To qualify, you need both a current provider-level certification and a current instructor-level certification from an approved organization. AHA ACLS instructor cardholders are not required to submit separate proof of provider certification, since the AHA already requires its instructors to maintain one. Once you pass the bridge course, you affiliate with a Red Cross Training Provider and can begin teaching Red Cross ALS courses.

This path works in both directions. If you hold a Red Cross ALS provider certification plus an equivalent instructor credential, you already meet the prerequisites for the bridge. The key advantage is speed: rather than repeating a full instructor training program, you demonstrate your existing competency through a streamlined online process.

Tips for Getting Started Efficiently

The biggest bottleneck for most candidates is finding a Training Center willing to align with them. Training Centers want instructors who will teach regularly, so coming in with a plan helps.

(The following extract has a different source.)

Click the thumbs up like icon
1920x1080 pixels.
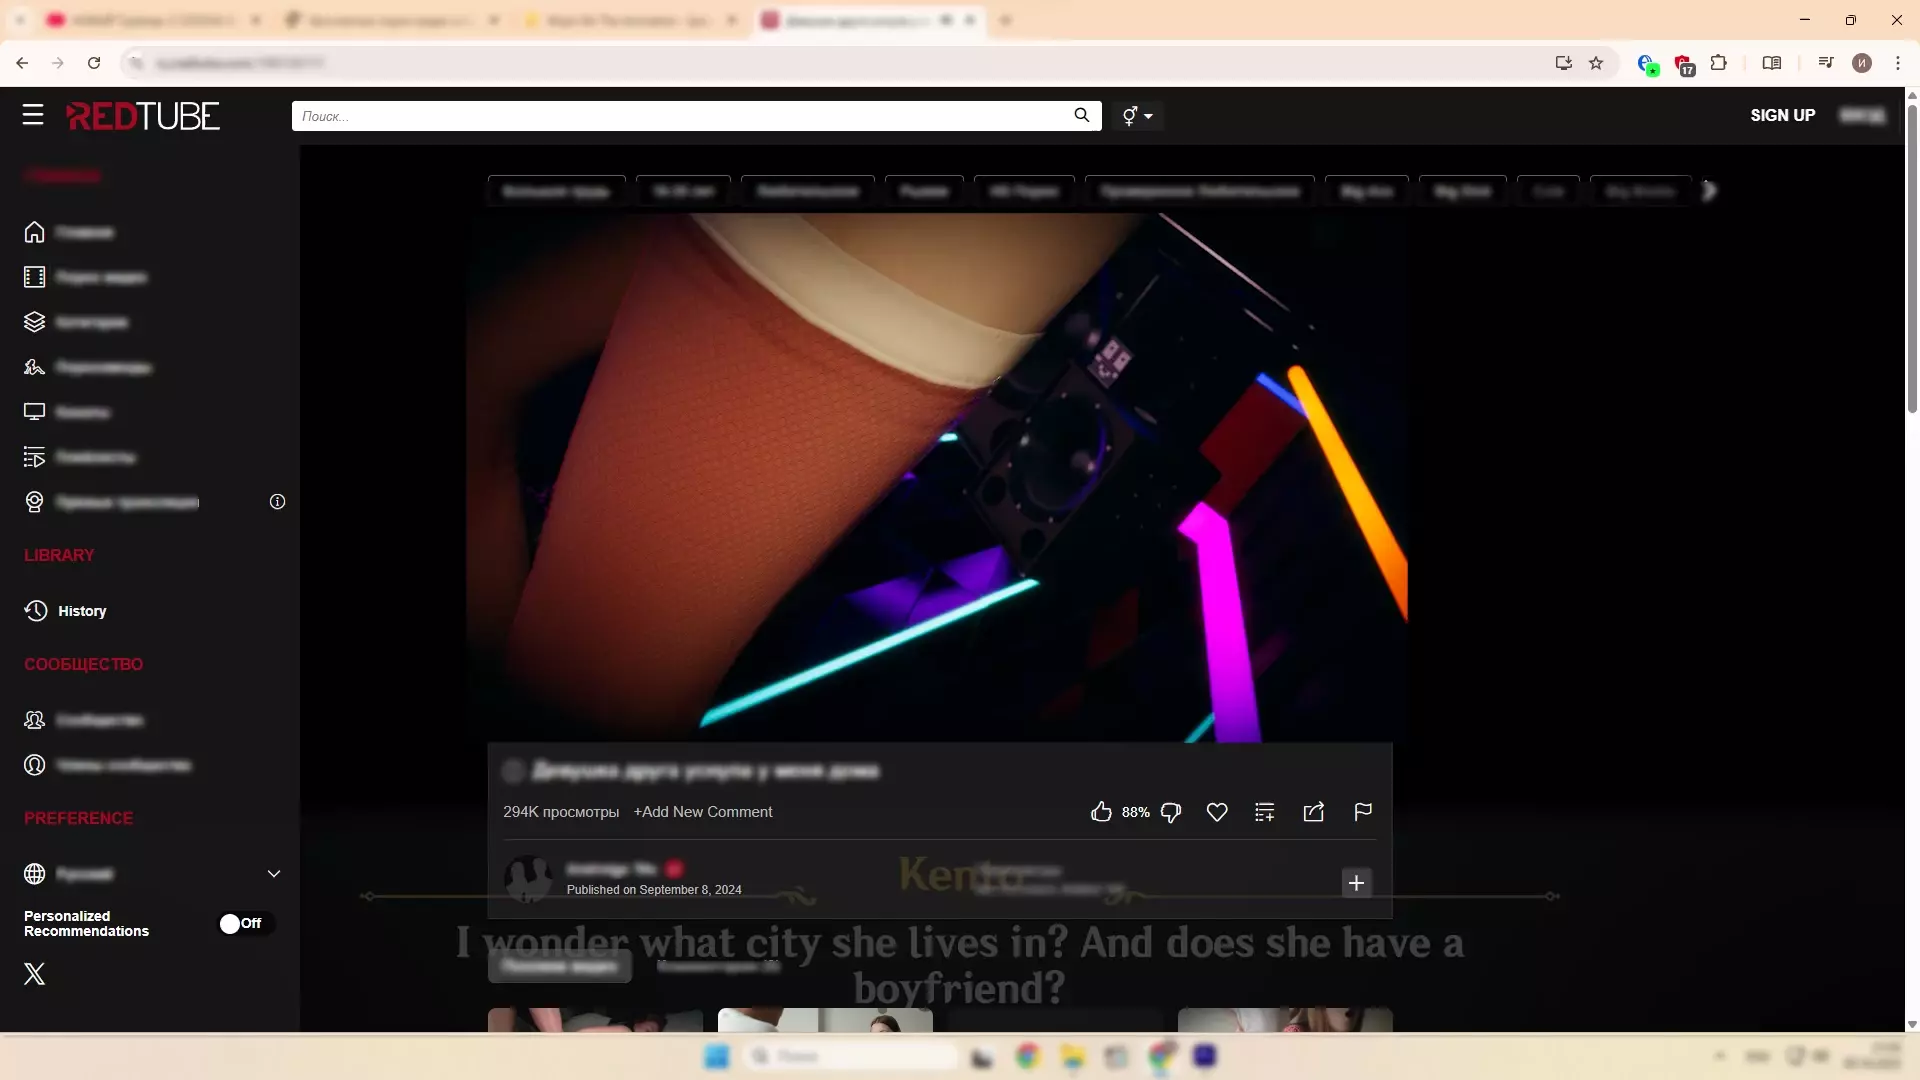[1101, 812]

If you work at a hospital or EMS agency that runs its own ACLS courses, start there. Your employer may sponsor your training and guarantee you a teaching schedule, which solves both the alignment and the renewal problem at once.

If you don’t have a workplace connection, search the AHA’s Training Center directory for organizations in your area and contact their Training Center coordinator directly. Explain your clinical background, why you want to teach, and how many courses per year you could realistically commit to. Coordinators are more likely to invest in candidates who clearly understand the time commitment involved.

Finally, brush up on your ACLS content before the instructor course. You’ll be expected to explain the reasoning behind each algorithm, not just recite it. Understanding the “why” behind interventions, and being able to explain it in plain terms to a room full of providers with varying experience levels, is what separates a competent instructor from a great one.